(Stored dataset items)
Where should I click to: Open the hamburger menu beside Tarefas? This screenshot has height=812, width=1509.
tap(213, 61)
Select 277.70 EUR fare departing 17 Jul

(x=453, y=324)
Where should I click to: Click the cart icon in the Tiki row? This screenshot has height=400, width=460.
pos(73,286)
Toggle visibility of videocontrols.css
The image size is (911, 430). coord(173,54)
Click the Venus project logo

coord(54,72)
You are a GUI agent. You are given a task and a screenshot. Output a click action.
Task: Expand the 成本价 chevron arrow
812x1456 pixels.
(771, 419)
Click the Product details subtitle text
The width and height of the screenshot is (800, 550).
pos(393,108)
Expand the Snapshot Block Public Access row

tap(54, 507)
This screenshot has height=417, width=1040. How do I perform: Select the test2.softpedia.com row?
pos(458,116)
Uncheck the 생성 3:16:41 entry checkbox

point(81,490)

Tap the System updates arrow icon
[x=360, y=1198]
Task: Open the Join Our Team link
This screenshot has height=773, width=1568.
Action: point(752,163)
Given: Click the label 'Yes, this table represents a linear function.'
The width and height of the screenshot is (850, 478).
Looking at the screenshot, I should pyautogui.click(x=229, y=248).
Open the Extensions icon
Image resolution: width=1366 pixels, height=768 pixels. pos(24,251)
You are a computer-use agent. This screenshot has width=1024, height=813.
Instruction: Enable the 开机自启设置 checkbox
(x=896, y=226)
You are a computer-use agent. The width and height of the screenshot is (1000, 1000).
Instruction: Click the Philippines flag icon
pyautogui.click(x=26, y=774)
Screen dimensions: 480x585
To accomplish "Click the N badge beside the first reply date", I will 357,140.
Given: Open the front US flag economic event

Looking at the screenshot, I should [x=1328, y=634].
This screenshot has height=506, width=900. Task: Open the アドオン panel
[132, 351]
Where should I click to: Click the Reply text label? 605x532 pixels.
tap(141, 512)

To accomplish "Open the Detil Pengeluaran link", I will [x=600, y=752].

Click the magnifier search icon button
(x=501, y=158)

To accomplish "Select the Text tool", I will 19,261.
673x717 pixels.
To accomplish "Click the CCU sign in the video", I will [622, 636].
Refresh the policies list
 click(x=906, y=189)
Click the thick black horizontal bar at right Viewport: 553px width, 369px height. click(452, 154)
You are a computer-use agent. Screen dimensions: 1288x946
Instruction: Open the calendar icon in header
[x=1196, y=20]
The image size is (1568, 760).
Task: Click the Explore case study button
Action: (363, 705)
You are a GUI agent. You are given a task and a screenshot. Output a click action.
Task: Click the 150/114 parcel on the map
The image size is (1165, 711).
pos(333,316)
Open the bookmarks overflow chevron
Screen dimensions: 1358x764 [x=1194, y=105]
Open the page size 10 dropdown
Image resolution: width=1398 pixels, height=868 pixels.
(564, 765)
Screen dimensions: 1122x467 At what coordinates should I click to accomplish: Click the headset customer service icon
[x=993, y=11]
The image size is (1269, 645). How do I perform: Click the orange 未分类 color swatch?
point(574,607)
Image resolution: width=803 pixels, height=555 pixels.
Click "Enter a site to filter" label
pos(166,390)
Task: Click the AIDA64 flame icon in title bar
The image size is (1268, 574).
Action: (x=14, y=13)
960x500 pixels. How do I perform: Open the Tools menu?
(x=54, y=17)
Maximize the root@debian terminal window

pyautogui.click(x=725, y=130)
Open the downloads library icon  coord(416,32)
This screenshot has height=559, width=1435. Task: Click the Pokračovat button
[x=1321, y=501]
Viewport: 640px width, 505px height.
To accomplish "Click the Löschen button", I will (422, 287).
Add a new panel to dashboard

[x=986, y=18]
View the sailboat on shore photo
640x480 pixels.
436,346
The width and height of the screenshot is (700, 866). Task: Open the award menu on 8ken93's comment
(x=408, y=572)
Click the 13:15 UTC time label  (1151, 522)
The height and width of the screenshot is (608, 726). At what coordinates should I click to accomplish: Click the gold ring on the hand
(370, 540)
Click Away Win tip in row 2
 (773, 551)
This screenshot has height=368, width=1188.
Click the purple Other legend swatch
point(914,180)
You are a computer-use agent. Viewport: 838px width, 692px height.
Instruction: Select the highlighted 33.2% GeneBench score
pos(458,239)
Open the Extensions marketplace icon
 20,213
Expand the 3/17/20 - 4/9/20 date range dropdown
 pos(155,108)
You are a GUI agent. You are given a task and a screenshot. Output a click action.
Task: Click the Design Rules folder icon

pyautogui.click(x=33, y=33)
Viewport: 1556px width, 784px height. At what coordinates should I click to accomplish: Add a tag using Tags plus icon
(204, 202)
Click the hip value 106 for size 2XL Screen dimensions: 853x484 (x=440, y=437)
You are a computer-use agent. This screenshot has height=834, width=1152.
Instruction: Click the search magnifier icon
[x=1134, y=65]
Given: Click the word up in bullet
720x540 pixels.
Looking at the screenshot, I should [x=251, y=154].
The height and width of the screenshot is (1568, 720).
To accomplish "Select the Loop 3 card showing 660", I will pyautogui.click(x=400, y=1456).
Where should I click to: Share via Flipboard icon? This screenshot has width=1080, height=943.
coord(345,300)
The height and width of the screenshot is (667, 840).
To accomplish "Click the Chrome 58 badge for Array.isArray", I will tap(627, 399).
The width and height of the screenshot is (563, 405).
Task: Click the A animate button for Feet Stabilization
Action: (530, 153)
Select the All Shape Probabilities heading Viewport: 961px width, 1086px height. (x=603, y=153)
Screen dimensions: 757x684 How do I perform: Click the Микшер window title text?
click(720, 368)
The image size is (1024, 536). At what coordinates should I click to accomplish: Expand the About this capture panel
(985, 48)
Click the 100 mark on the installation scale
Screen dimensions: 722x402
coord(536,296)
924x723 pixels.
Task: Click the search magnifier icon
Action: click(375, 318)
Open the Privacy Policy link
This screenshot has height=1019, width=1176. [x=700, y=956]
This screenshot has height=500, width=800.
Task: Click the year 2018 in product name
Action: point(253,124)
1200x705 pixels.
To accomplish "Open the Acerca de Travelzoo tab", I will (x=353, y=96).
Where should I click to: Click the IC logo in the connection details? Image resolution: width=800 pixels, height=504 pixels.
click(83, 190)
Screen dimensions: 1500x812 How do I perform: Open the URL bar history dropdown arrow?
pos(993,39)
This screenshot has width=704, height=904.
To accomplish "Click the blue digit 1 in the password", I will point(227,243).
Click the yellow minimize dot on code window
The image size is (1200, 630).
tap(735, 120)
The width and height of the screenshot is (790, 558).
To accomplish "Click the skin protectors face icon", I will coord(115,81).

Exercise directions: Give again, exactly as written, every line from the first one above through the line that has "673x717 pixels." in it.

Result:
Where should I click to: Open the hamburger menu beside Tarefas? This screenshot has height=812, width=1509.
tap(213, 61)
Select 277.70 EUR fare departing 17 Jul

(x=453, y=324)
Where should I click to: Click the cart icon in the Tiki row? This screenshot has height=400, width=460.
pos(73,286)
Toggle visibility of videocontrols.css
The image size is (911, 430). coord(173,54)
Click the Venus project logo

coord(54,72)
You are a GUI agent. You are given a task and a screenshot. Output a click action.
Task: Expand the 成本价 chevron arrow
812x1456 pixels.
(771, 419)
Click the Product details subtitle text
The width and height of the screenshot is (800, 550).
pos(393,108)
Expand the Snapshot Block Public Access row

tap(54, 507)
This screenshot has height=417, width=1040. How do I perform: Select the test2.softpedia.com row?
pos(458,116)
Uncheck the 생성 3:16:41 entry checkbox

point(81,490)

Tap the System updates arrow icon
[x=360, y=1198]
Task: Open the Join Our Team link
This screenshot has height=773, width=1568.
Action: point(752,163)
Given: Click the label 'Yes, this table represents a linear function.'
The width and height of the screenshot is (850, 478).
Looking at the screenshot, I should pyautogui.click(x=229, y=248).
Open the Extensions icon
Image resolution: width=1366 pixels, height=768 pixels. pos(24,251)
You are a computer-use agent. This screenshot has width=1024, height=813.
Instruction: Enable the 开机自启设置 checkbox
(x=896, y=226)
You are a computer-use agent. The width and height of the screenshot is (1000, 1000).
Instruction: Click the Philippines flag icon
pyautogui.click(x=26, y=774)
Screen dimensions: 480x585
To accomplish "Click the N badge beside the first reply date", I will 357,140.
Given: Open the front US flag economic event

Looking at the screenshot, I should [x=1328, y=634].
This screenshot has height=506, width=900. Task: Open the アドオン panel
[132, 351]
Where should I click to: Click the Reply text label? 605x532 pixels.
tap(141, 512)

To accomplish "Open the Detil Pengeluaran link", I will [x=600, y=752].

Click the magnifier search icon button
(x=501, y=158)

To accomplish "Select the Text tool", I will 19,261.
673x717 pixels.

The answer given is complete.